Jesús pide a los hombres que no se dejen aprisionar por las riquezas. "Las preocupaciones de este mundo y la seducción de las riquezas ahogan la palabra de Dios y le impiden dar fruto" (Mt 13, 22). Los que quieren alcanzar el Reino de Dios, ponen su corazón allí donde se encuentra el verdadero tesoro, a una altura donde no llegan los ladrones ni tampoco le alcanza la polilla (Lc 12, 33-34). La actitud del rico frente a sus bienes recibe, a veces, el estigma de la idolatría: Elías había conjurado a sus contemporáneos a "no claudicar de un lado y de otro" y a optar entre Yavé y Baal (1 Re 18, 21); Jesús fustiga a otro ídolo, tomado también de los mismos paganos de Tiro: "Nadie puede servir a la vez a Dios y a Mammón (las riquezas) (Lc 16, 13). El máximo reproche lanzado contra el rico Epulón es el de haber malgastado sus bienes: "Hijo -le contestó Abraham-, acuérdate de que recibiste ya tus bienes en vida" (Lc 16, 25). "Puesto que aquellos eran sus bienes -comenta monseñor Le Camus- sin duda es que habría renunciado a los demás, cuando los encontró. ¿Qué tiene, pues, de extraño que, habiendo perdido los suyos al perder la vida, no alcance aquellos otros bienes que jamás había buscado y de los cuales ni siquiera admitía la existencia?". También el "rico insensato" es privado de sus riquezas (Lc 12, 15-21). "Y diré a mi alma: alma mía, tienes muchos bienes almacenados para muchos años; descansa, come, bebe, regálate. Pero Dios le dijo: Insensato, esta misma noche te pedirán el alma, y todo lo que has acumulado ¿para quién será?". El muy tonto perdió su vida por haberla ligado a los bienes perecederos (ver Sant 5, 1-7).

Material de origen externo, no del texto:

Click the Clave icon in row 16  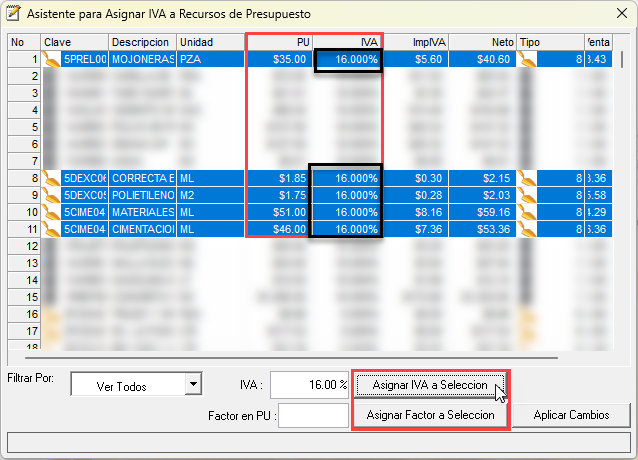[x=51, y=314]
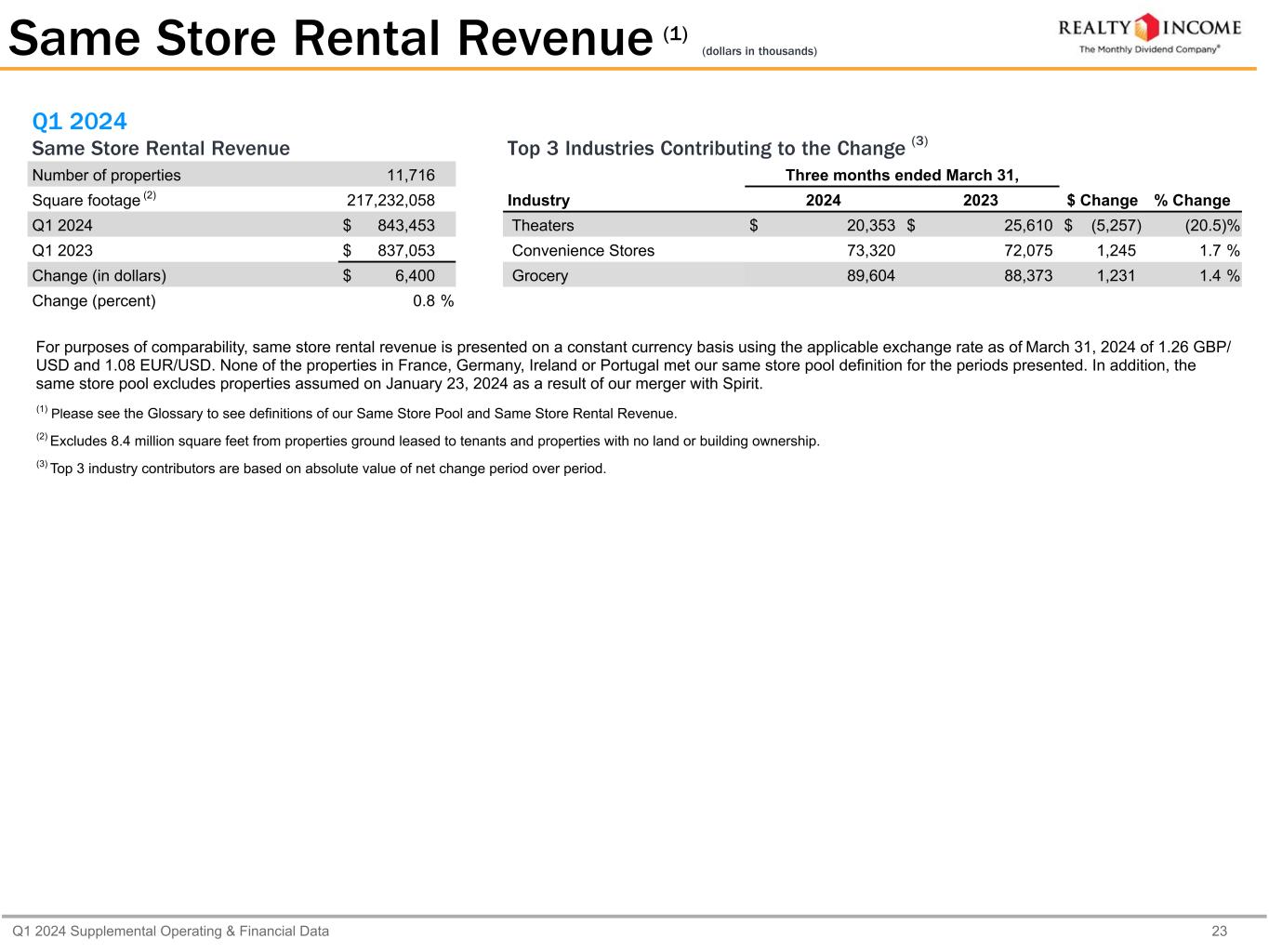Click the 0.8 % change percent value

click(432, 301)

Lo que Cristo condena, no es la riqueza en cuanto tal. Cristo tuvo amigos acomodados: el grupo de las cinco mujeres que "le servían con sus bienes" (Lc 8, 2-3); Zaqueo, en cuya casa se hospedó (Lc 19, 1-10); Lázaro, en cuya casa fue obsequiado con un presente valorado en trescientos denarios (Jn 12, 5). El supo usar de los bienes de la tierra, sentarse en el banquete de las bodas de Caná (Jn 2, 1-11) y comer con los publicanos (Mt 9, 10-13). Los espíritus superficiales critican su comportamiento oponiéndolo al de Juan Bautista, el asceta (Mt 11, 18-19). Lo cierto es que El, en su infinita sabiduría, supo vivir, como dirá más tarde san Pablo, "lo mismo en la pobreza que en la abundancia" (Flp 4, 11), ya que ambos estados se encuentran dentro del orden de medios útiles para el cumplimiento de la voluntad del Padre.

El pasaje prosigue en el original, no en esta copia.